The whole project was a success although it was challenging. Here is an outline of the steps we took. As ever order here is important in most of the steps.

Step
Inform managers of all involved sections and ensure they are on board – identify and ring fence budget

Step
Appoint project manager on vendor and client side
draw together team to perform transformation.

Step
Draft time table creation of how long it will take putting in place planning for tutorials on systems and consultancy.

Step
Request managers to put forward staff on all sides willing to be involved

Step
Identify any omissions in knowledge and start to identify how this can be remedied. Kick off and complete acquisition of said staff.

Step
Meeting with lead staff to confirm buy in.

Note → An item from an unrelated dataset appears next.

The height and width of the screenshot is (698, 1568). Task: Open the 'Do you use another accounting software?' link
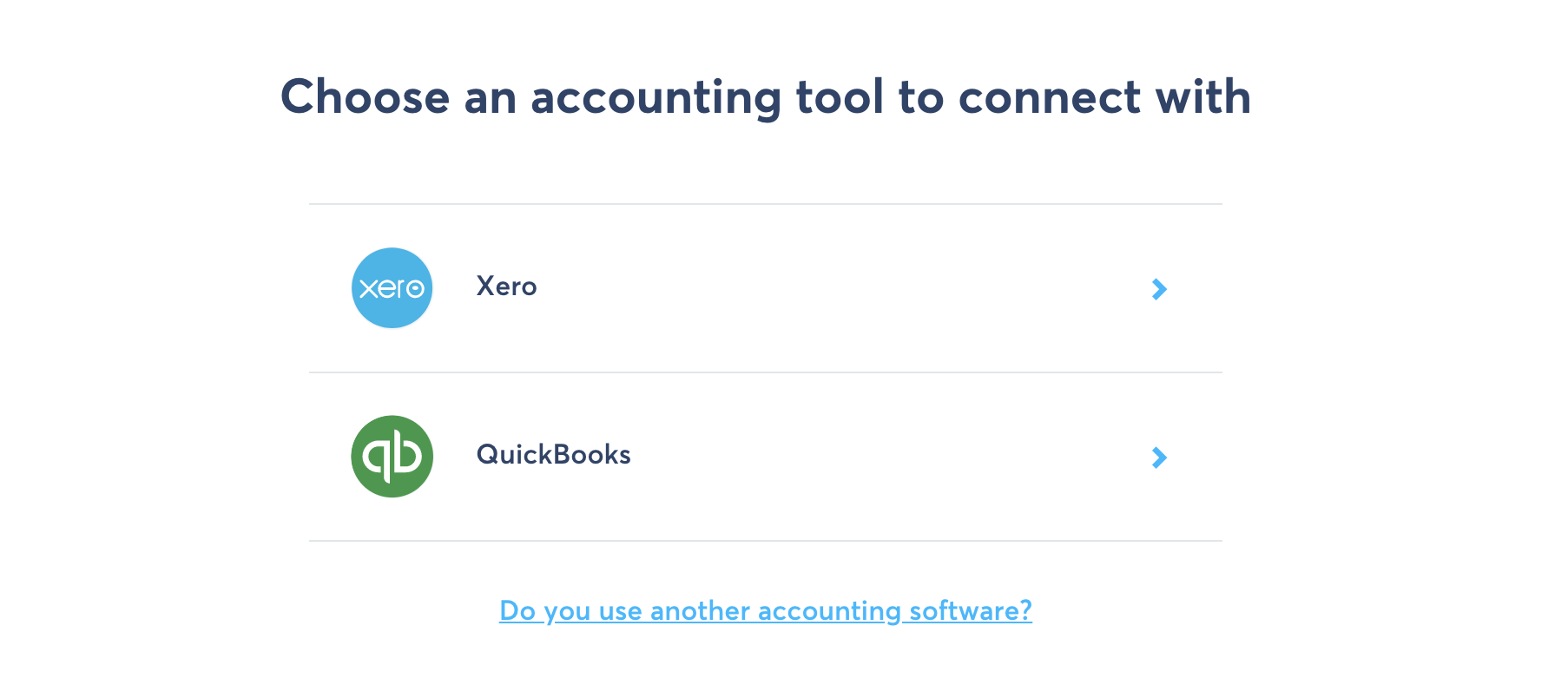(x=765, y=610)
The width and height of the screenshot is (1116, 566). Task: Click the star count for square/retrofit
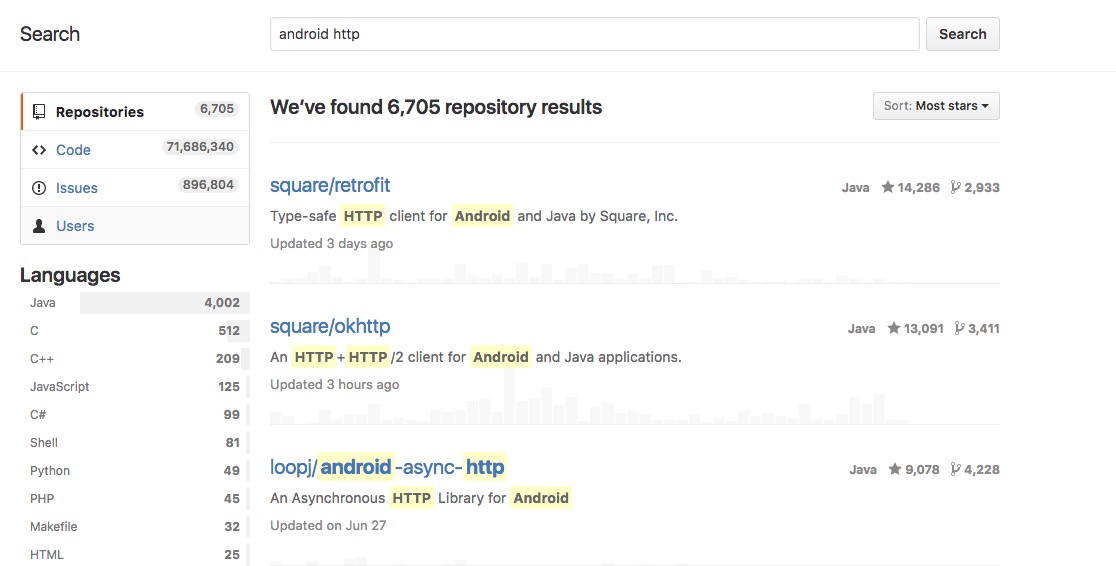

Request buy in from staff including ring fencing of holidays etc.. to ensure key staff are available at required times.

Step
Set up test systems that all individuals have access to and ensure that the old and new systems can be viewed simultaneously by individuals. Ensure that the domain specialists can identify processes that will be mirrored from the old system to the new system

Step
Give DBAs or those that will be doing data transfer access to databases of source so that they can start thinking of how they can pull out information.

Step
Training for all individuals concerned in new systems.

Step
In new system start tasking individuals with how they are going to do the simple processes – eg register a record approve a record alter a record and get reports out. If possible allow new champions to start to define things like reports.

Step
Start making up any new lookup fields compared with old lookups and also start tasking individuals with creation of reports and letter that will need to be done.

Step
Start mapping the data from old system to new system – excel spreadsheets can be used for this that show the data going from the old system and what fields they are going to go into in the new system. Divide this task up between domain users – this step needs to be done after old and new systems are on domain users machines. As part of this the applications in question should expose if possible the table and field names of the source and target fields. With the systems we were involved in this was possible both for the old and new systems.

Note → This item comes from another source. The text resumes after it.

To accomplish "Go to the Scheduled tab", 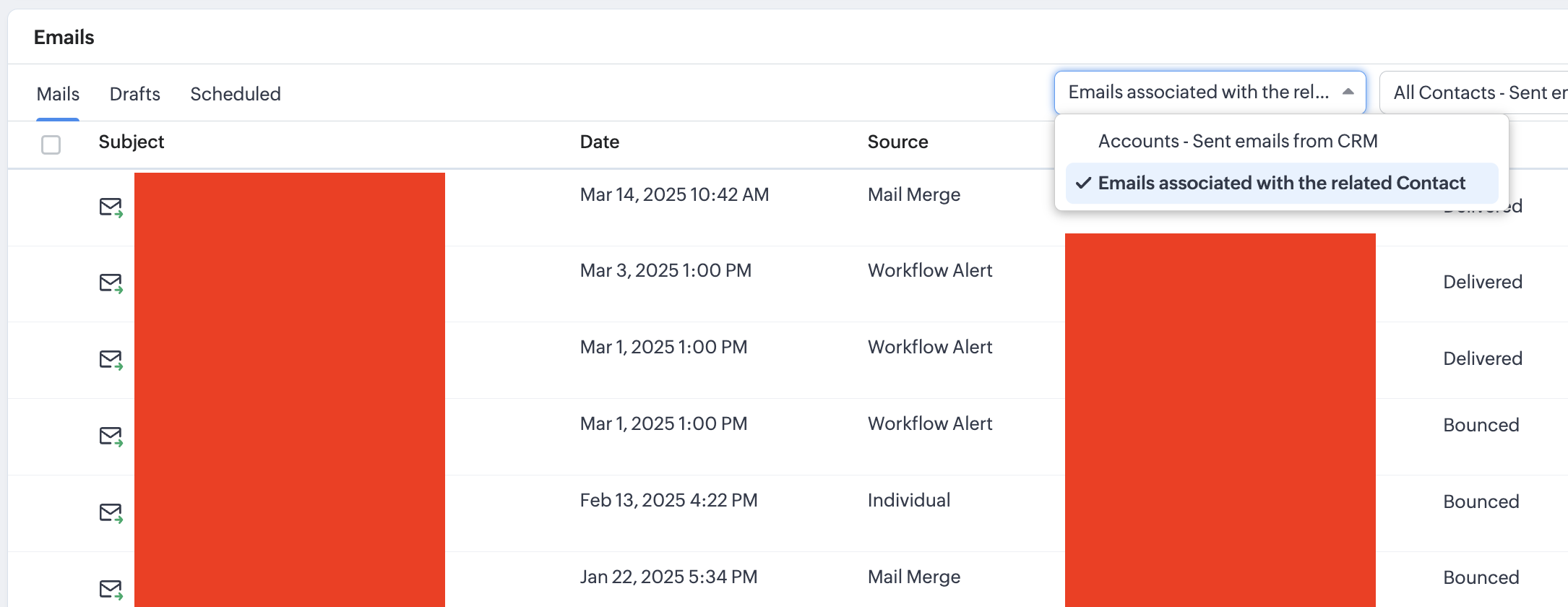I will click(x=236, y=94).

For each form on the two systems try to identify the below

Source table.field Target table.field

Also get them to map the lookup table values if direct transfer is not possible or if alias id are used in these lookups.

Source table.field.value=Equivalent.Target table.field.value

Step
Give both mapping documents to the ETL people to allow them to start writing the queries. It is unlikely that there will be a straight transfer across from table to table. While it would be expected that field and table names will be completely different it will be expected that table structure will in certain places be different in this respect it would be good to have a really nice schema diagram of both source and target.

Step
Allow data individuals to write scripts that can be run live against present initial system – if necessary doesn’t need to be live live could copy every night and then perform on 1 day old database backend – which is what we did. This means work can go on in old system and then at a touch of a button.

Encourage DBAs to be able to run these scripts every day to ensure that running them for go live is absolutely no issue. Our scripts only took about half an hour to run so this wasn’t an issue. I was personally involved in writing the SQL for those and I had systems in place to cross tab the amount coming into each new table so I could see new records and information from the old system trickling manually into the system and then being transferred.

Step
Test data input into new system

Step
Check test data input into new system with reference to domain users.

Step
Confirm go live date ensure staff available for issues

Step
Go live to production and start all new procedures ensure staff technical and domain key players on hand to make flexible solutions to things

Step
Project review on going maintenance and improvement of new system

Step
After suitable time turn off of old system if possible.

Notepad ++ / AstroGrep / Autohotkey – 3 Useful Tools

Three useful tools for speeding up or automating tasks

Notepad ++
Text editor that has formating for programming – I often use it for editing XML documents and writing VB scripts.
Notepad ++ link

AstroGREP
Son of GREP – useful Text searcher particularly useful for identifying parameters within web files within applications. When you need to customize a web page
Astro Grep link

AutoHotKey
Automation of tasks program that allows creation of executables that can navigate browsers really very powerful
AutoHotKey link

Comparative Advantage

My opinion on fixing things is that if someone has to sit around and watch you fix something the cost of the job is not just your time in fixing it but it’s also the cost of the time of the person sitting around and watching you fix the thing and the unhappiness that they feel in being pretty helpless.

Hence another reason to empower users.

How do you truly asses the cost of a job – if you are in private business it tends to be everything that you do to undertake the work. How long it is going to take you to get to the location to do the work , how much it will cost you to get to that location. In some large businesses things like time to get to a location to fix the item tends to be totally overlooked – this can be a not insignificant amount of time even if there is no revenue cost. I don’t care who you are I’m of the opinion you want to be reducing wasted time as much as possible.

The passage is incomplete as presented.